1704Optimal treatment of BCG Osteomyelitis: A Review
نویسندگان
چکیده
Background. There are few data about the optimal drug regimen and duration of therapy for Bacillus Calmette-Guerein (BCG) osteitis. Methods. We searched Medline using terms: Mycobacterium bovis, immunization, BCG vaccine, osteitis, and bone diseases; infectious. Exclusion criteria were; non-English, single case report, intravesicular BCG, non-human subjects, and insufficient description of treatment and complications. Results. Our search yielded 66 studies, with 6 case series (n = 2-222), the cumulative total was 261 patients. Median onset of BCG osteitis was 1 year post-vaccination (3-26 months). The lower extremity was the most common site. Most cases were immune-competent, however variations in the interferon-gamma receptor (n = 6), and mannose-binding lectin (n = 56) genotypes were found. Surgical biopsy was performed in 255 cases, diagnosis was via culture in 135 cases, pathology in 227 and exclusively clinical/radiologic in 6. TB skin tests were positive in 95 cases. The number of patients who underwent surgical debridement is unclear.
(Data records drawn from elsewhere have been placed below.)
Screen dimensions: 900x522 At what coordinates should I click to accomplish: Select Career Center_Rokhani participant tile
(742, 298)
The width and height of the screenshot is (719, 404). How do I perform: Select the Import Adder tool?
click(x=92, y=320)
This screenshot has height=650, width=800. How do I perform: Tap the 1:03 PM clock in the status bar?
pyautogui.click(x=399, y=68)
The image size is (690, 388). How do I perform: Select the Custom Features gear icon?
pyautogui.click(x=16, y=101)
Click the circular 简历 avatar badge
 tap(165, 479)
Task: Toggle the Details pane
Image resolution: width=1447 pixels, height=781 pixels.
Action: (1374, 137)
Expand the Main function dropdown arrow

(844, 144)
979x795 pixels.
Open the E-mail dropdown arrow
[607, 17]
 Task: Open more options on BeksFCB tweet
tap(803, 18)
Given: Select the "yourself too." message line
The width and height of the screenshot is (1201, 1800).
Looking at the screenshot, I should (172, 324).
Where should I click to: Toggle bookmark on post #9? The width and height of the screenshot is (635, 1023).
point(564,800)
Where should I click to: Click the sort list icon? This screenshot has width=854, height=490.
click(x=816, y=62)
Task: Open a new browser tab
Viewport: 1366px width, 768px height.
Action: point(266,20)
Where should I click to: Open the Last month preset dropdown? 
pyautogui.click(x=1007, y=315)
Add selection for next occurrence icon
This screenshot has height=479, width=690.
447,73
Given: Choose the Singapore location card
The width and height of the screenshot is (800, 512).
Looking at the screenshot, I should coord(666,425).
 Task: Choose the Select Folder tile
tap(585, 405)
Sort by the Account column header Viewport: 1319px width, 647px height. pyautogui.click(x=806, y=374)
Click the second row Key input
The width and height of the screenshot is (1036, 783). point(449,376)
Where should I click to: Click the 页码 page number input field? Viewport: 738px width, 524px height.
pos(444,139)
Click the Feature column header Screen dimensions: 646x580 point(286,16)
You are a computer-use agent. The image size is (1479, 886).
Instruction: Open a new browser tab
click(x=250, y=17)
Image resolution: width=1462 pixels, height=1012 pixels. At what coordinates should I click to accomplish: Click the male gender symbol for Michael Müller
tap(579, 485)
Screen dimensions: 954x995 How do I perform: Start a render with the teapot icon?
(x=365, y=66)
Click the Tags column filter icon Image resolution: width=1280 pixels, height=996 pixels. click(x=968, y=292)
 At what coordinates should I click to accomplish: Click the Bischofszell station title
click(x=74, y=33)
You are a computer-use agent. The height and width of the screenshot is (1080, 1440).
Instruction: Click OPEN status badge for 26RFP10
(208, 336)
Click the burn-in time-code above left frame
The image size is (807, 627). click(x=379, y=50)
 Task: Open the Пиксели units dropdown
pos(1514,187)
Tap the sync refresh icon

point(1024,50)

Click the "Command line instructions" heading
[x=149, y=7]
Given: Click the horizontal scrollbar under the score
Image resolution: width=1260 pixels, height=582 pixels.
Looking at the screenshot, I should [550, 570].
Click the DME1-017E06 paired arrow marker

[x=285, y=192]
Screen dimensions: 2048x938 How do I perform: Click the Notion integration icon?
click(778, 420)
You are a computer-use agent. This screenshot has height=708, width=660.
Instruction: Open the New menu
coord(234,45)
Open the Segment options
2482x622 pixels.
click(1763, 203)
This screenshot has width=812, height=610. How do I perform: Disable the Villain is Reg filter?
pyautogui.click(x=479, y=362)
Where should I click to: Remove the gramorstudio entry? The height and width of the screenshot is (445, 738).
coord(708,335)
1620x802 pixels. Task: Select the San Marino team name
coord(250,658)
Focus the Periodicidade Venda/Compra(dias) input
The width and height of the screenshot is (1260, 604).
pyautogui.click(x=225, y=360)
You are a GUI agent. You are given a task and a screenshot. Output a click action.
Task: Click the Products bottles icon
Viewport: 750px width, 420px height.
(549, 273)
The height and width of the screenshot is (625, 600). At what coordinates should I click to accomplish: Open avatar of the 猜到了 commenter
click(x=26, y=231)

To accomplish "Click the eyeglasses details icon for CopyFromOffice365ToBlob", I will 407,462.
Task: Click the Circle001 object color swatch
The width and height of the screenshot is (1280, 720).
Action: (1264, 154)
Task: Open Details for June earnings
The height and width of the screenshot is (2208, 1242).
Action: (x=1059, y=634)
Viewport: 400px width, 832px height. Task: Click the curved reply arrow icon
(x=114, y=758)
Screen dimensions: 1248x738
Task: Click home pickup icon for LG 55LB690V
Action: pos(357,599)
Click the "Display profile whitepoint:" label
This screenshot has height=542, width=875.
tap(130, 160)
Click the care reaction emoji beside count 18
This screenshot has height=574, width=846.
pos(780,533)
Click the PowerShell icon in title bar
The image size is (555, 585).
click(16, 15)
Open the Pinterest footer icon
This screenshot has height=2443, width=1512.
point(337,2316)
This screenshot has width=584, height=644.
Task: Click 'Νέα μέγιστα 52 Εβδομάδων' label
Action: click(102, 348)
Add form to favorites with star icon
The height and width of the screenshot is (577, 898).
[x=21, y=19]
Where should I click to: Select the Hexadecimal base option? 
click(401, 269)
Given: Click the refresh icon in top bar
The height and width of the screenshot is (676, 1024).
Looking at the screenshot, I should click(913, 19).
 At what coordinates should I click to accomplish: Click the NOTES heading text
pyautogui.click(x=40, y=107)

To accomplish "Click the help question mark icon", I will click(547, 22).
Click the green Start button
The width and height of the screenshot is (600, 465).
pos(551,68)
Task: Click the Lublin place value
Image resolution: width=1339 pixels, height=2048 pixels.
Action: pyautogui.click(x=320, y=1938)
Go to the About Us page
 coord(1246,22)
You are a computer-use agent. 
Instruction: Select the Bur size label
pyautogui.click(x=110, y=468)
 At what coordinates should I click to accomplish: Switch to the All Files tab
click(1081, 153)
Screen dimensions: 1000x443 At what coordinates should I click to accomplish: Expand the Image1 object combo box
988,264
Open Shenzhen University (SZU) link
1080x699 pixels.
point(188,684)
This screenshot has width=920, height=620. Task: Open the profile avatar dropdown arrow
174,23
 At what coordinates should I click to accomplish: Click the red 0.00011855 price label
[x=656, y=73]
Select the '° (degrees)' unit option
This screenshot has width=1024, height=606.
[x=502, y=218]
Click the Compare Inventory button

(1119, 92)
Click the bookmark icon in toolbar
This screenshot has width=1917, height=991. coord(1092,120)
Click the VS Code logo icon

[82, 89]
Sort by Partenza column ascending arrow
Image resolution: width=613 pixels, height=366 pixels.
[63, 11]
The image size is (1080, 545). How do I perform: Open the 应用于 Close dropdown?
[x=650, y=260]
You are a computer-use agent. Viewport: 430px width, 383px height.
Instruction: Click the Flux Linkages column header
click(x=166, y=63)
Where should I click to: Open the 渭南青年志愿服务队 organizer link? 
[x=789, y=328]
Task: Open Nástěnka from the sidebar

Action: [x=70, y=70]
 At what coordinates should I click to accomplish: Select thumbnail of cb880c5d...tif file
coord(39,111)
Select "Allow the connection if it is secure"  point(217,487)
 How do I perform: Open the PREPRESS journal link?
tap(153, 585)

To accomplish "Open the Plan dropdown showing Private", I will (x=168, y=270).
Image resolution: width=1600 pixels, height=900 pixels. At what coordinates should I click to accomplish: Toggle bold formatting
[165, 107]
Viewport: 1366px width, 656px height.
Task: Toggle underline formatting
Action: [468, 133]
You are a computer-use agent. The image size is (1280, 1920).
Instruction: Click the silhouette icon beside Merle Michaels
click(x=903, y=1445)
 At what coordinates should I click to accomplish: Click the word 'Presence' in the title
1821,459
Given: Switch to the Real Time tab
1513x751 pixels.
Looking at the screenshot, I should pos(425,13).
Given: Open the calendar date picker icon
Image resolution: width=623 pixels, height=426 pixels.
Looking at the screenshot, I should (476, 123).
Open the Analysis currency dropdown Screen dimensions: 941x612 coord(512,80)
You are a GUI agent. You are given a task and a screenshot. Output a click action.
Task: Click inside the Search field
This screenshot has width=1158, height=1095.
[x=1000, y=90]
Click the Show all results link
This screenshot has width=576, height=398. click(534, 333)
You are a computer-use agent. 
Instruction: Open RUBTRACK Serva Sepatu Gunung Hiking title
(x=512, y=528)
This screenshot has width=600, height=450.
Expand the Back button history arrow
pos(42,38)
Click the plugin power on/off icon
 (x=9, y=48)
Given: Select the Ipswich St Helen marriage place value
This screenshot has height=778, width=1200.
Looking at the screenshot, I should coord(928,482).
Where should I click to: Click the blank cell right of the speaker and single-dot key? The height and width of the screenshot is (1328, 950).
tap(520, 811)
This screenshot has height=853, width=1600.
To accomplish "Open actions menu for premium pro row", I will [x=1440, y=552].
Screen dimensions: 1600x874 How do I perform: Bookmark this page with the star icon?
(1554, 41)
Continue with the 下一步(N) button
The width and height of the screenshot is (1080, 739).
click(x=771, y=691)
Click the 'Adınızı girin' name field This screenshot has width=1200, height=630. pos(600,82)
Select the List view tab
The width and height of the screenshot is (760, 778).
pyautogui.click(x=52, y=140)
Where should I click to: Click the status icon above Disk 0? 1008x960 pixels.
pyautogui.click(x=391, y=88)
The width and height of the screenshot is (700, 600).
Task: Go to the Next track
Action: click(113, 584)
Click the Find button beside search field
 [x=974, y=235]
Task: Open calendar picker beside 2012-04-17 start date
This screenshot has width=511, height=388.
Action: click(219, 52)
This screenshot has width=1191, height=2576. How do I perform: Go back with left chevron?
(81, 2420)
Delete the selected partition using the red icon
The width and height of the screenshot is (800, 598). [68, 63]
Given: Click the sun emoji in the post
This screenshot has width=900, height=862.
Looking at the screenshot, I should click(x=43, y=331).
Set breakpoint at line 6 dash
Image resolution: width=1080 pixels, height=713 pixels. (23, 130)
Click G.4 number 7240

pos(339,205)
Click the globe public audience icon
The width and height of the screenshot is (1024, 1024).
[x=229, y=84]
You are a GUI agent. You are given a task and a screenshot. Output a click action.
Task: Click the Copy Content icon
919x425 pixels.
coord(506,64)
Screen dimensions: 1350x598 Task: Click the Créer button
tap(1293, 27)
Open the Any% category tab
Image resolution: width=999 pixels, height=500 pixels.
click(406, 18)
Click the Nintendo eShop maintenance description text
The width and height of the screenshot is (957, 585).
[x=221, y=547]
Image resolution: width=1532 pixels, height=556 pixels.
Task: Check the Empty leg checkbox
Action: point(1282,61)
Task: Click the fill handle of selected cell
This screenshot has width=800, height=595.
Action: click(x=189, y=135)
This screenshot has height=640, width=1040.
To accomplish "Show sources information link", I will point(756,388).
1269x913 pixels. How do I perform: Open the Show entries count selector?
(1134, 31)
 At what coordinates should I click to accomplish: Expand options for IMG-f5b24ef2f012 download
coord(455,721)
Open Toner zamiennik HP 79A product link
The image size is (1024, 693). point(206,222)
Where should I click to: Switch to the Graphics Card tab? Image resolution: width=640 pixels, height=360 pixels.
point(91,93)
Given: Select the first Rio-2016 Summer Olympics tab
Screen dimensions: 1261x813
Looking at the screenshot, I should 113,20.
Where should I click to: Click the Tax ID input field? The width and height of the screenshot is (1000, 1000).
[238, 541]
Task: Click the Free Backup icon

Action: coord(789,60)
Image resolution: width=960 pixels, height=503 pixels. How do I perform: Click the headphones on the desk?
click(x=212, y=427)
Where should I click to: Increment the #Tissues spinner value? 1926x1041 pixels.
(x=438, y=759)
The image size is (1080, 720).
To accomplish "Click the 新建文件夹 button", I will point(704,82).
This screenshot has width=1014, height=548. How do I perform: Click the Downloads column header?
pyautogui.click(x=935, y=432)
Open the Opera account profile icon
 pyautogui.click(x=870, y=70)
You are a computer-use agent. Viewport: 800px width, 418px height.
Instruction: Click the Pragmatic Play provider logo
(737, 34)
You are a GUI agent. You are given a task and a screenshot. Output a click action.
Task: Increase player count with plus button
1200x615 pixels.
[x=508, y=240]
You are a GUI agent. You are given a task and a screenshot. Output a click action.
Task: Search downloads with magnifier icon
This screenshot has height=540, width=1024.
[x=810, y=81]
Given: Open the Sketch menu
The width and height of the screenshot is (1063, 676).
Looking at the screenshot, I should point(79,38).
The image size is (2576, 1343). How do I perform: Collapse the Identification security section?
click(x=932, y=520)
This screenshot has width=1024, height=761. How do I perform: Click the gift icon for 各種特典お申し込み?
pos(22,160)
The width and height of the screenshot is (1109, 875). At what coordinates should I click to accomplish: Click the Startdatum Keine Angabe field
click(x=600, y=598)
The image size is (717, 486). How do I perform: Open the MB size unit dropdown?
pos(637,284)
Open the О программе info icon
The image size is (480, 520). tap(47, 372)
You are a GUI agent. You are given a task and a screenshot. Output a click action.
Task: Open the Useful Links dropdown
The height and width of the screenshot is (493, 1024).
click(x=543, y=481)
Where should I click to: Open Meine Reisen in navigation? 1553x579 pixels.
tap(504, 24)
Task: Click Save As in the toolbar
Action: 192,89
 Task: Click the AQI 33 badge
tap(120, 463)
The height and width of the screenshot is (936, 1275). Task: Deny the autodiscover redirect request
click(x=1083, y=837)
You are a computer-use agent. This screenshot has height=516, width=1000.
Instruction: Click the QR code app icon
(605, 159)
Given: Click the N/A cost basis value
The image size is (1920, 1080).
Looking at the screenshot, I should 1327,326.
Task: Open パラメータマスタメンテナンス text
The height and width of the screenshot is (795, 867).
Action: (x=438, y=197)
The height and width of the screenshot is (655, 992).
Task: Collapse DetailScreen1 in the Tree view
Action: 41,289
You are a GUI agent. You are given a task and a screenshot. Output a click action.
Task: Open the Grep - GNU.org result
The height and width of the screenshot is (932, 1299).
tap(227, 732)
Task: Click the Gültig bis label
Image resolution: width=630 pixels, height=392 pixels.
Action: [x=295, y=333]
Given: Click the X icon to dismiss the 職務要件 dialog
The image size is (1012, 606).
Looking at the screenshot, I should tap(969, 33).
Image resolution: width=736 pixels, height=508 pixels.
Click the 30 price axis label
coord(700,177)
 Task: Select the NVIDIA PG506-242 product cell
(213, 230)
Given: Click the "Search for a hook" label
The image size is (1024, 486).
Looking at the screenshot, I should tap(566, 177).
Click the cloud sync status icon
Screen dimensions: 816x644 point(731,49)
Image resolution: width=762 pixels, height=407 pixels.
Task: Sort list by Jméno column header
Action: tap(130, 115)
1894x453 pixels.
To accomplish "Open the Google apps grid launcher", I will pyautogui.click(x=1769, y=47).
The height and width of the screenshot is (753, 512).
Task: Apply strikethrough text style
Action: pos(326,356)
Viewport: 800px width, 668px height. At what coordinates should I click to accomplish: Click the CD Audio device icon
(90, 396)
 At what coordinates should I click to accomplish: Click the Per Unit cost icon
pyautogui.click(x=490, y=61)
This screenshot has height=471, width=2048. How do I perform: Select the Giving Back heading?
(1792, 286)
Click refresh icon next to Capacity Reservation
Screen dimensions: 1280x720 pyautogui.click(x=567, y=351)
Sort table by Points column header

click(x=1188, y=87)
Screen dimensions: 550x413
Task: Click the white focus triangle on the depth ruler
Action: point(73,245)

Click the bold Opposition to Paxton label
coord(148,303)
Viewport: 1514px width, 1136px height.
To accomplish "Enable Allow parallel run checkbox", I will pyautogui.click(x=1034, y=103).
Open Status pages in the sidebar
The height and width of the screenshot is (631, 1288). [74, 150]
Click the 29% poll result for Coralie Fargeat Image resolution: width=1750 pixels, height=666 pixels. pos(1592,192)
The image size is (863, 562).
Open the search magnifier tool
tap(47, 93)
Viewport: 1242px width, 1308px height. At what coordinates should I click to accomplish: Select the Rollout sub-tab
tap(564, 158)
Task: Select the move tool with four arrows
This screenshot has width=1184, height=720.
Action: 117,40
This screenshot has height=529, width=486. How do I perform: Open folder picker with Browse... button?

Drug therapy usually included an early intensive phase of 2 months, followed by consolidation therapy for a total duration of 6-24 months. Drug combinations included INH, Rifampin, and a third drug, 13 cases received <3 effective drugs. No definite association between duration, drug regimen, and complication rate could be discerned (table). Complications occurred in 5%, including fistulae, abscess formation, and further surgical intervention, relapses occurred in 2%. The largest series reported complications in 3%.